University of Wisconsin Reporting  |  SEP 2012 – AUG 2013

Project 2E: Carbonate-Associated Sulfate (CAS) as a Tracer of Ancient Microbial Ecosystems

Project Summary

The iron carbonate mineral, siderite, in sedimentary rocks is usually formed by microbial processes. The presence of small amounts of metals other than iron, and the stable isotope compositions of carbon and oxygen, give information on the details of the microbial ecosystem that produced it and its environment of formation. In particular, if associated with iron sulfide (pyrite), it indicates the former presence of at least two different microbial metabolic processes. In addition, carbonate minerals can contain trace amounts of the chemical compound sulfate, in which the isotopic compositions of sulfur and oxygen reveal further details of the microbial process if that sulfate can be released unaltered from the minerals. Our first challenge in this project has been to develop a method for releasing the original, preserved sulfate without contaminating it with somewhat similar material produced from oxidation of pyrite as an artifact of the preparation method.

4 Institutions
3 Teams
1 Publication
1 Field Site
Field Sites

Project Progress

This project offers two major challenges, the first analytical and the second, interpretation of data. Consequently, we have started by trying to establish an analytical protocol so that in the process of extracting trace sulfate from carbonate we minimize the amount of artifact sulfate introduced by oxidation of pyrite in the same sample. We have made good progress in this part of the task. We prepared a large test material sample by precipitating calcium carbonate in a solution containing sodium sulfate, which was then homogenized. We found that we could extract the sulfate as expected. We then made extractions from the same test material doped with various amounts of pyrite. Previous work had indicated that introduction of even small amounts of ferric iron in solution during the processing with hydrochloric acid could oxidize pyrite, releasing additional sulfate. We found that processing samples under and anoxic atmosphere prevented another major, potential source of additional sulfate from oxidation of pyrite with molecular oxygen.
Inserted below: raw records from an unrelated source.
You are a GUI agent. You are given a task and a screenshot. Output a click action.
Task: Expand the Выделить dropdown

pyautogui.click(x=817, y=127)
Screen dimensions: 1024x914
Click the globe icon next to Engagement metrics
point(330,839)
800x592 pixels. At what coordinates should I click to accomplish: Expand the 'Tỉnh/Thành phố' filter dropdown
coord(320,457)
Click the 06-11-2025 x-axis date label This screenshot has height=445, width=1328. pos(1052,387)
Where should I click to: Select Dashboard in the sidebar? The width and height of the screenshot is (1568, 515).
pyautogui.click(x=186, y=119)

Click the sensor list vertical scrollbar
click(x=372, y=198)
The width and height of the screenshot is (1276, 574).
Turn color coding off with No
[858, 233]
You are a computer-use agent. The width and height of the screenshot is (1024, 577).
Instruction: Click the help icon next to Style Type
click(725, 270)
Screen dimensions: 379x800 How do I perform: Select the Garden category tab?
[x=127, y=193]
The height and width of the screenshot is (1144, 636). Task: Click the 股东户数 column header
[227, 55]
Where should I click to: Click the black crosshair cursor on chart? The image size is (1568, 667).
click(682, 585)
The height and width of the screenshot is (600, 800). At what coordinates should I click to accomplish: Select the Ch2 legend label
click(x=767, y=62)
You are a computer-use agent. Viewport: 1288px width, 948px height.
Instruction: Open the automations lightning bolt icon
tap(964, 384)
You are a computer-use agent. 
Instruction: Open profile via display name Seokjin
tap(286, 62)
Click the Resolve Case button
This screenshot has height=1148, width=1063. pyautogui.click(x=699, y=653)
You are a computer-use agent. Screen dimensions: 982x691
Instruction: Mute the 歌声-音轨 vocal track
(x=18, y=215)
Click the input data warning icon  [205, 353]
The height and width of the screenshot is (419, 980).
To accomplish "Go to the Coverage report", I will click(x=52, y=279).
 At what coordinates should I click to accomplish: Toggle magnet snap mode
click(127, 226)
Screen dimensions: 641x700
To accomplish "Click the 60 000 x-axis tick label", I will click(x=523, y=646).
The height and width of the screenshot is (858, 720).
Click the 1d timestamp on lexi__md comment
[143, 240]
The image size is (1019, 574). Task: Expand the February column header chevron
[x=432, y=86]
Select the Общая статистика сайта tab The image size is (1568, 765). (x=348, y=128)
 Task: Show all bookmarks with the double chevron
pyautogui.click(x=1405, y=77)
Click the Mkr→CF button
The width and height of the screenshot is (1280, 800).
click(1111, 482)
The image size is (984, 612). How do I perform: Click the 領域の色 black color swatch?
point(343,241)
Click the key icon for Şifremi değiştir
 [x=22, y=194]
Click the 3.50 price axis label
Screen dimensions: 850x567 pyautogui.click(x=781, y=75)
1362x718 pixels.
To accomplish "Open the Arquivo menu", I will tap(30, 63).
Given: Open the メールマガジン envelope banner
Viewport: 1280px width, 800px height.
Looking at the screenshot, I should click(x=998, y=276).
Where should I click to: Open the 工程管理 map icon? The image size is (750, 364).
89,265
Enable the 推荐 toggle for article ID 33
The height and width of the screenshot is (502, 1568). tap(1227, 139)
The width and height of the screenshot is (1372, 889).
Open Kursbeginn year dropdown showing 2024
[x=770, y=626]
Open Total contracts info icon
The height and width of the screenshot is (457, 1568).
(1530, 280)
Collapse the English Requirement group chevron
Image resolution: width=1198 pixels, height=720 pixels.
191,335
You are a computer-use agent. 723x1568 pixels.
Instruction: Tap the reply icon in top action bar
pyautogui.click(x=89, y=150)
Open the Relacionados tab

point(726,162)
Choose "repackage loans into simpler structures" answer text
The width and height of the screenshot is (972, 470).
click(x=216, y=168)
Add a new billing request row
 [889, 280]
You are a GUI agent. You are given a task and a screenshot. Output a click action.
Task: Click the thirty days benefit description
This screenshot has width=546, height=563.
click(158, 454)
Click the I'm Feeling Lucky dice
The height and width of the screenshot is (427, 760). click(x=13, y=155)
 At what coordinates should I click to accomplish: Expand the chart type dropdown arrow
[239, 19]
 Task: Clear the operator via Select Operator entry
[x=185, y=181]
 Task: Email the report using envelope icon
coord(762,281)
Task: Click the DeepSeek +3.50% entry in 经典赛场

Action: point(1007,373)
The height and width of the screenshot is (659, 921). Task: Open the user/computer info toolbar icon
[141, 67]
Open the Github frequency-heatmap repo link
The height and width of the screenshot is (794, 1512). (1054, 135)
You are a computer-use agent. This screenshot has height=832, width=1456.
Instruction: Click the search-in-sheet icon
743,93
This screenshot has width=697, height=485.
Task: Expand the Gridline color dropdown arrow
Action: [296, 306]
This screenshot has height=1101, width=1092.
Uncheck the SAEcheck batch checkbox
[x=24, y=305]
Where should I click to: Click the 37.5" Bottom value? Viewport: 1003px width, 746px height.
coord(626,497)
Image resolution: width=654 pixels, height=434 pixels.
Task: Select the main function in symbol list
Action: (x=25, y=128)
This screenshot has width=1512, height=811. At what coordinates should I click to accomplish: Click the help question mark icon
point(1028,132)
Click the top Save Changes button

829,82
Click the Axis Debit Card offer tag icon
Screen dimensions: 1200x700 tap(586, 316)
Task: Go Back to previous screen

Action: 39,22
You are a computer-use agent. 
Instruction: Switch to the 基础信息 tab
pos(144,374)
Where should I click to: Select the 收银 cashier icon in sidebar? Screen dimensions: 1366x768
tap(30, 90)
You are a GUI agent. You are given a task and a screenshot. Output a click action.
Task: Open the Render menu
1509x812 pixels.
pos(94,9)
Before applying the new method to really ancient samples, we are going to test it on relatively young (Miocene age) Monterey formation material. We undertook fieldwork in the Santa Barbara area, helped very considerably by Prof Jim Boles, Emeritus, Professor of Geology in the Department of Earth Science of the University of California, Santa Barbara.

The outcrop of the steeply dipping Miocene Monterey shale formation at Naples Beach, near Santa Barbara, California. Jim Boles and Bethany Theiling are discussing detailed sampling strategy.

We collected a sequence of pyrite-containing samples; both carbonate concretions and phosphate rich sediments. Our objective is to not only test the new extraction method but also to gain detailed information on the history of diagenesis and evolution of the microbial ecosystems during the burial of this sedimentary sequence.

The sedimentary sequence contains extensive concretionary beds, including some which are nodular seen in the middle of succession shown here, host shales and phosphate rich beds.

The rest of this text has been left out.